SOURCE EXCERPT:
To me mixing is enriching but yes - I do find myself mixing up languages at times while speaking. I also find myself guessing right a lot though!
Regarding my last post on this thread: For the last two months or so, I’ve been working on Hebrew in addition to the Russian that I was already learning. As I had suspected, switching languages adds cognitive overhead when trying to function in either language. And of course, working in two languages also cuts down the amount of time I can devote to either one. However, I am getting better at language-switching, and learning Russian is no longer entirely displacing my ability to study Hebrew. I’d say that doing both simultaneously has been worthwhile for me.
To all the people on this thread: thanks for your comments. All useful and intriguing. The Clozemaster community may not be the quickest to respond, but has valuable things to say. Good traits, in my view.
Hi Volkert! We keep chasing each other in Romanian, lol!

GIVEN INFORMATION:
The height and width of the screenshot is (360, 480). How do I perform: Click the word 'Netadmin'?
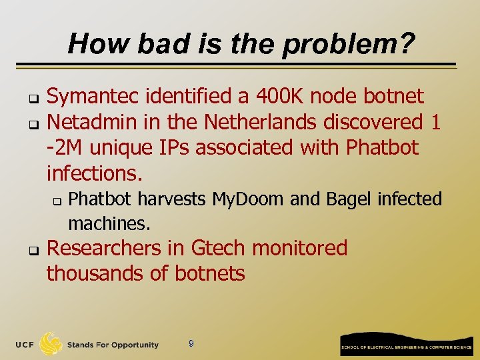pos(91,122)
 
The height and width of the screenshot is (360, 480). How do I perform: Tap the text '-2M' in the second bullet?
pos(64,147)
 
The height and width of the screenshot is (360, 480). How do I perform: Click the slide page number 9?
pos(191,343)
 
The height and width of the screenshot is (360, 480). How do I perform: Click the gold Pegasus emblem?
pos(51,343)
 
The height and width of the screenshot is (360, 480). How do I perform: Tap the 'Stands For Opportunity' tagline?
pos(113,345)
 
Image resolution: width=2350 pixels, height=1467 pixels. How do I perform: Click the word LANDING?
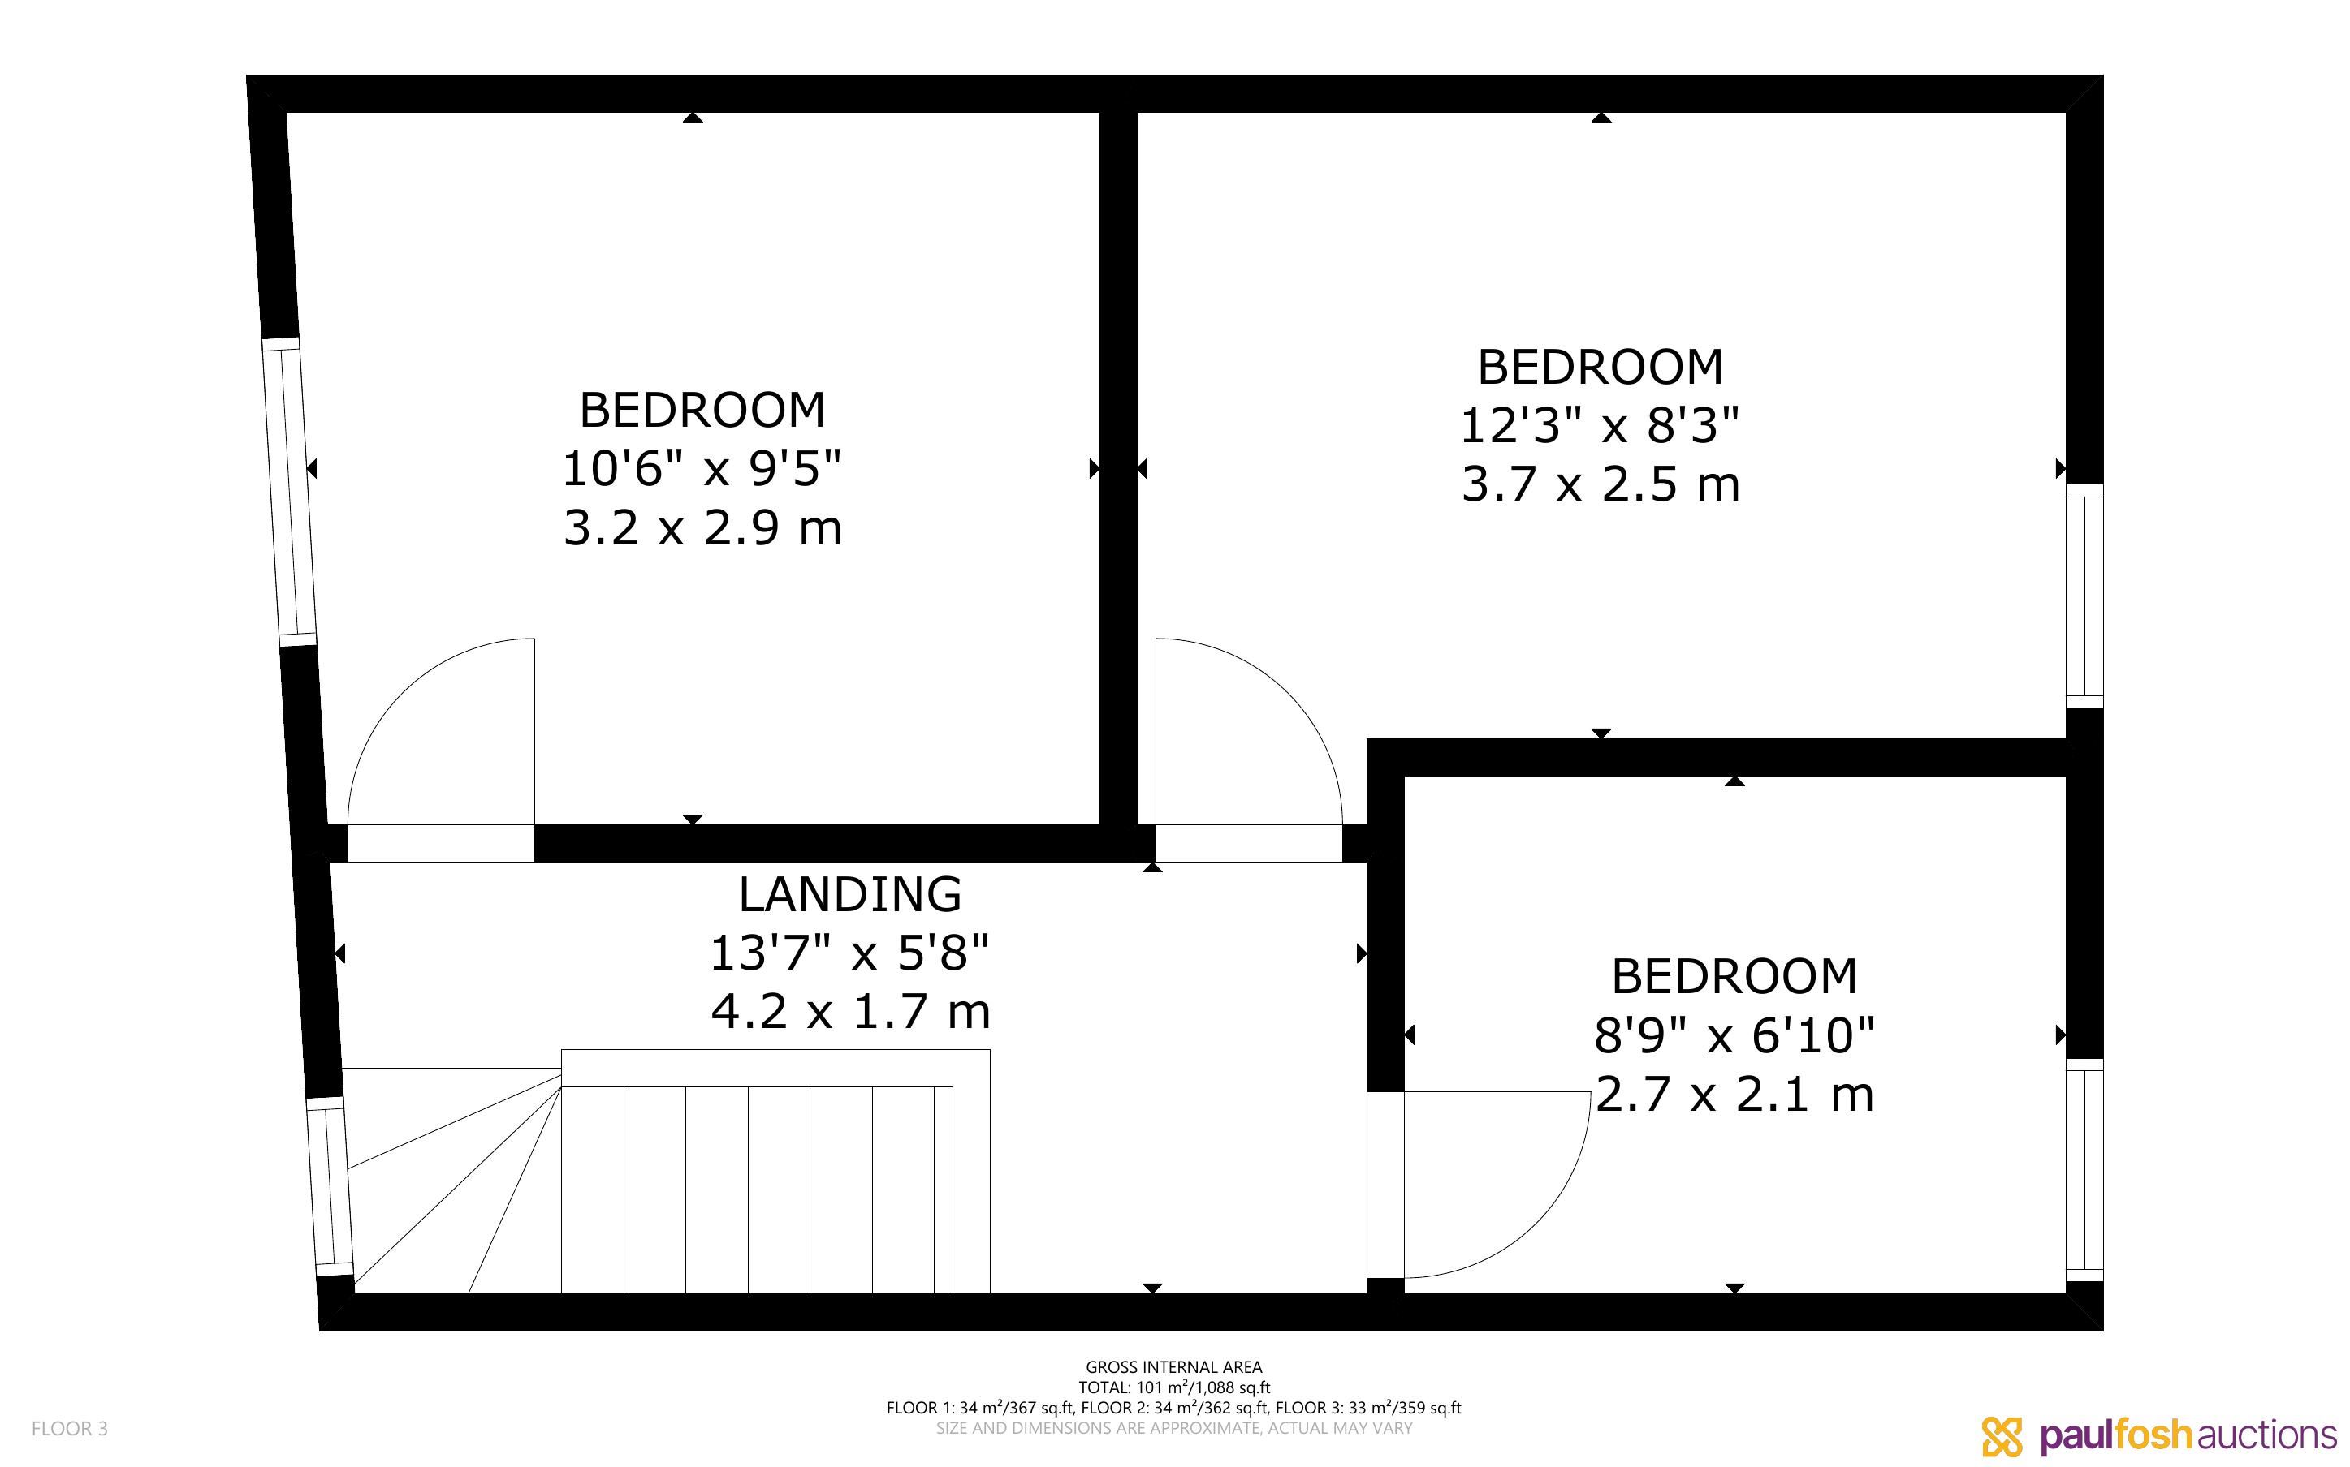click(849, 894)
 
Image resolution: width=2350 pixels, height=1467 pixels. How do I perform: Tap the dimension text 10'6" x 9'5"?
click(702, 469)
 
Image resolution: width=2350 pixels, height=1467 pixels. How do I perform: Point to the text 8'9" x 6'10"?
click(1734, 1035)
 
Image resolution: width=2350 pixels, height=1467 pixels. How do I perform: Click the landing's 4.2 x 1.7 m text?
click(850, 1012)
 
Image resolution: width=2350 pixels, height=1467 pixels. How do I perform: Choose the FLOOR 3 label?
click(70, 1428)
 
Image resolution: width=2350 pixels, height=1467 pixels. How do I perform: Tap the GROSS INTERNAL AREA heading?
click(1173, 1367)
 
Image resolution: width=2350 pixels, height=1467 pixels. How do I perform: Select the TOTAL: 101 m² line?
click(1173, 1387)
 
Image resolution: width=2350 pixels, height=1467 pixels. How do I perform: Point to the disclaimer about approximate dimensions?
click(1173, 1428)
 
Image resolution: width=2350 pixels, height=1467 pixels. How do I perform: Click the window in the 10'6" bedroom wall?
click(289, 492)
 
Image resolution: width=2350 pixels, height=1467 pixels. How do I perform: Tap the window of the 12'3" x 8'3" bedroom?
click(2084, 596)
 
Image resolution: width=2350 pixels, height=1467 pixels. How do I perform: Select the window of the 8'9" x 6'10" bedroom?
click(2084, 1170)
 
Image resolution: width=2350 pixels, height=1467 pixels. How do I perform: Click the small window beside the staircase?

DIRECTION 1: In the language-learning forum thread, which language did one writer start working on about two months ago in addition to Russian?
DIRECTION 2: Write the next few sentences of the language-learning forum thread, picking up right after its final post.
The data above was taken from a separate source.

EXERCISE ANSWER 1: Hebrew.

EXERCISE ANSWER 2:
I’m curious how you’re finding doing both Romanian and Spanish at the same time, with them both being Romance languages? Trying to work out if they help or hinder learning each other.
For me it’s not too bad combining. I speak Romanian more regularly and I do find myself throwing an accidental spanish word in, but it doesn’t happen that often.
I do find Romanian a bit more complex in general - more complex verbs and more complex rules for feminine/masculine - so I actually think I make more mistakes speaking and having some associations with Spanish helps more than it hurts me.
I recall living in Norway a long time ago I would in general mix up the languages I knew least well, independent of how close they were. I was throwing Norwegian words into French at the time.